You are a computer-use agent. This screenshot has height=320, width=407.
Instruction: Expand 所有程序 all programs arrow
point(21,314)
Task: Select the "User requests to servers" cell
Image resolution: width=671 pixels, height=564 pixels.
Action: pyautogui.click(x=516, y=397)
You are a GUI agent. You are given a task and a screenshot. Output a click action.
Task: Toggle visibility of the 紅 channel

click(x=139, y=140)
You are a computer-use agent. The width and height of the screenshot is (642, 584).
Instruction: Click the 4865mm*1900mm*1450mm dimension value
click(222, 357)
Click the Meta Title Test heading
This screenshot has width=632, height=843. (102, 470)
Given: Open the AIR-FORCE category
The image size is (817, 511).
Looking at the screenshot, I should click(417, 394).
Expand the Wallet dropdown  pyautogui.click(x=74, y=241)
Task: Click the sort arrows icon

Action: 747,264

...

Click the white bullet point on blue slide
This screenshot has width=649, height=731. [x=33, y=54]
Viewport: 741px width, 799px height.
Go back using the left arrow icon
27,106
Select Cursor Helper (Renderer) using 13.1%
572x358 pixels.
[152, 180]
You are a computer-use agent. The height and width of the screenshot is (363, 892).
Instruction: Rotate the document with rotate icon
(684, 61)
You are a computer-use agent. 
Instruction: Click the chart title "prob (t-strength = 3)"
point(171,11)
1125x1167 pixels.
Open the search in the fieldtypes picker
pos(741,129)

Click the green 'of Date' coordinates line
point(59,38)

==

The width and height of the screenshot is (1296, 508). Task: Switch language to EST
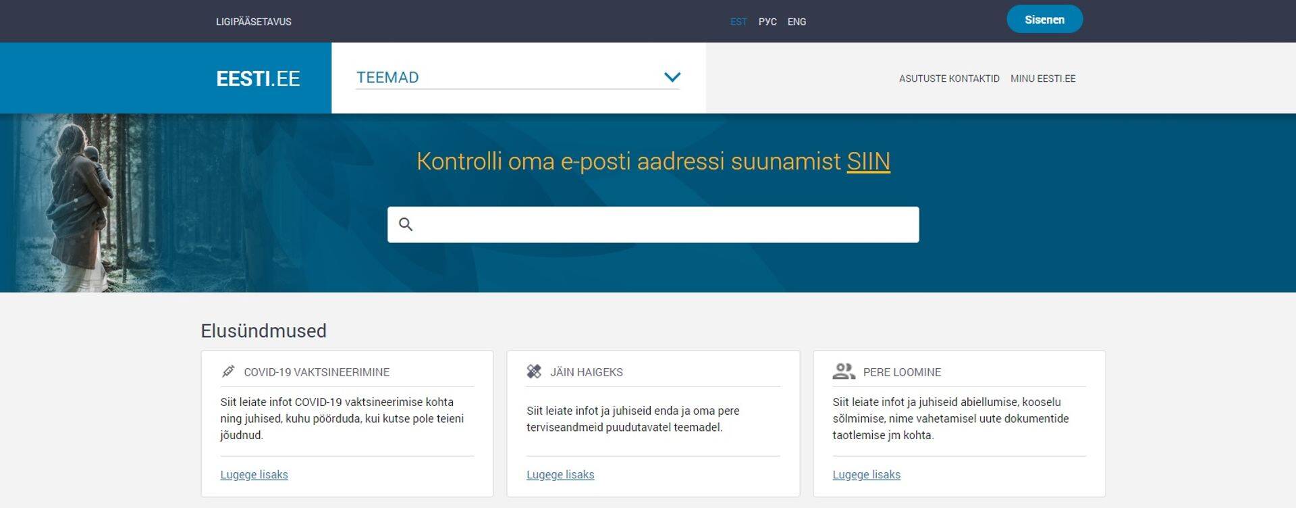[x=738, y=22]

### WHAT YOU WILL DO:
Report all lines above with "agent".

### ANSWER SECTION:
You are a computer-use agent. This screenshot has height=320, width=407.
You are a GUI agent. You are given a task and a screenshot. Output a click action.
You are a computer-use agent. The width and height of the screenshot is (642, 584).
You are a computer-use agent. The height and width of the screenshot is (363, 892).
You are a computer-use agent. 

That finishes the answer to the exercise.